Recent advances in the science of lipidomics has allowed for the global description and identification of lipid species at systems and molecular level [12]. A previous study has found that lipidomics analysis can identify various stages of non-alcoholic fatty liver disease [13]. However, using lipidomics techniques to assess the lipid profiles in the early stages of ALD, especially hepatic steatosis, is less documented.

This study aims to thoroughly describe the lipids changes in liver tissue in response to chronic alcohol consumption using method of absolute quantitative targeted lipidomics. In addition, the association between significantly changed lipids and indicators of liver injury, steatosis, lipid peroxidation and inflammation were analyzed to assess the role of the specific lipids in the pathogenesis of ALD.

Material and method

Mice and diet

A total of 20 C57BL/6J male mice aged 7 weeks were purchased from B&K Experimental Animal Corporation Ltd (Shanghai, China). All of them were housed in Zhejiang Chinese Medical University Animal Facility with specific pathogen-free conditions (five mice/cage; 12 h light–dark cycle; 22 ± 1 °C; 60%-65% humidity). They were cared for in according to the Guide for the Care and Use of Laboratory Animals.

After a week of habituation, mice were randomized into alcohol-fed group (AF) and pair-fed control group (PF). Mice in the control group took the control Lieber-DeCarli liquid diet, with 47% energy from carbohydrate, 18% energy from protein and 35% energy from fat. In the alcohol-fed group, equicaloric maltose dextrin was substituted with 95% ethanol to maintain the isoenergy intake between two groups. And energy percentage of alcohol in total energy was gradually increased from 0% in the initial 1–3th days, to 5.5% in the 4–5th days, to 11% in the 6–7th days, to 22% in the second week, to 27% of total energy in the third week, to 32% of total energy in the fourth week finally. It is a mature method in our lab to induce the mice model of alcoholic fatty liver disease. The detail composition of the diet was shown in Table 1. Dietary intake and body weight were recorded twice in each week.

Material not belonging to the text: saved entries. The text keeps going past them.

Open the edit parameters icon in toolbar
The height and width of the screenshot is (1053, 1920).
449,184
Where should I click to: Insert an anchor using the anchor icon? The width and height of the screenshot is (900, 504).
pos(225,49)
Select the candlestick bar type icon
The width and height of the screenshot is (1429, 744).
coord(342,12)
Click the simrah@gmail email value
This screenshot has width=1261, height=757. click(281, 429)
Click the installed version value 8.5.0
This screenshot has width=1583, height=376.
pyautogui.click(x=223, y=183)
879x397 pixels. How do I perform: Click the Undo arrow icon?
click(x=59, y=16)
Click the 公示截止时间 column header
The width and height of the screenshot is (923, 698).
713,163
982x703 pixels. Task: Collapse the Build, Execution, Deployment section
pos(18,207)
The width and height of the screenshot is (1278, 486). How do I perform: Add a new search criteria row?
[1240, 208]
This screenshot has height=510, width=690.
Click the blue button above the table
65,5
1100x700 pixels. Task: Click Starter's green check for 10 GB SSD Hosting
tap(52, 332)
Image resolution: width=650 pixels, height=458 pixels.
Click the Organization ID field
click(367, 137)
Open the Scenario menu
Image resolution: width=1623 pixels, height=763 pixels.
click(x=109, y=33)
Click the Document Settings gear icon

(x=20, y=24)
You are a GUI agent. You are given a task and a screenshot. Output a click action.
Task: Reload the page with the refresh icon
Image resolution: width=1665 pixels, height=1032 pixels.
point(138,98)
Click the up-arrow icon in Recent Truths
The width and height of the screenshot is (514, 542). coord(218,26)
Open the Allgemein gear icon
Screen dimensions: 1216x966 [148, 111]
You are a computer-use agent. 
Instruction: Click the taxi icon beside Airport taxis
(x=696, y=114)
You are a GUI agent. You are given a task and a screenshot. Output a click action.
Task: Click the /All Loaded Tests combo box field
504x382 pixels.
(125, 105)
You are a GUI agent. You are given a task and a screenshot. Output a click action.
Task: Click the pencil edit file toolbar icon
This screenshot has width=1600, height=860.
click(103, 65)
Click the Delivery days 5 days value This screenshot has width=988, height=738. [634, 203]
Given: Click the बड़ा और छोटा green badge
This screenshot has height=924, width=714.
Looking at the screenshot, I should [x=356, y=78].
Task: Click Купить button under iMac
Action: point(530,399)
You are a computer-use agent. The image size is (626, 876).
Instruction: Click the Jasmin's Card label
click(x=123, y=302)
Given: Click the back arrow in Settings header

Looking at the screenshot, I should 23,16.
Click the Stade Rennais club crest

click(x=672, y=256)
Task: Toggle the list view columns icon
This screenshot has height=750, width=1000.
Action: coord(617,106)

Table 1 The detail composition of the diet

At the end of 4 weeks’ intervention, all mice were sacrificed under anesthesia after fasting for 12 h. Blood and liver tissues were collected for further analysis, including the following biochemical analysis, histological assessment, qRT-PCR and lipidomics analysis.

Biochemical analysis

Blood sample was centrifuged with 2000 rpm for 15 min at 4 °C, and plasma was separated and then kept at − 80 °C until use. The concentrations of aspartate aminotransferase (AST), alanine aminotransferase (ALT), total cholesterol (TC) and triacylglycerol (TAG) in plasma were determined with an automatic analyzer (Model XE-2100, Sysmex Kobe, Japan).

Liver tissue samples were homogenized in methanol and centrifuged for 15 min at 3000 rpm. The supernatant was separated for detecting hepatic TC and TG concentrations with enzymatic colorimetric methods using commercially available kits (Nanjing Jiancheng Bioengineering Institute, Jiangsu, China). Another liver sample was homogenized in saline and then centrifuged. The supernatants were separated for investigating the concentrations of superoxide dismutase (SOD) and malondialdehyde (MDA) with commercial kits (Lianke Biotechnology CO., Ltd., Zhejiang, China).

Histological assessment

Liver specimens were fixed in 10% formalin, then dehydrated and embedded in paraffin. The frozen paraffin blocks were sectioned and subsequently stained with Haematoxylin and Eosin (H&E) for histological examination. In addition, another liver samples were embedded in Tissue-Tek OCT, then sectioned in 4–5 μm thick sections, and stained with Oil Red O (Sigma-Aldrich, St. Louis, MO, USA) for the evaluation of fat deposition. Finally, they were viewed under a light microscope (100× and 200×) and analyzed via Image J software.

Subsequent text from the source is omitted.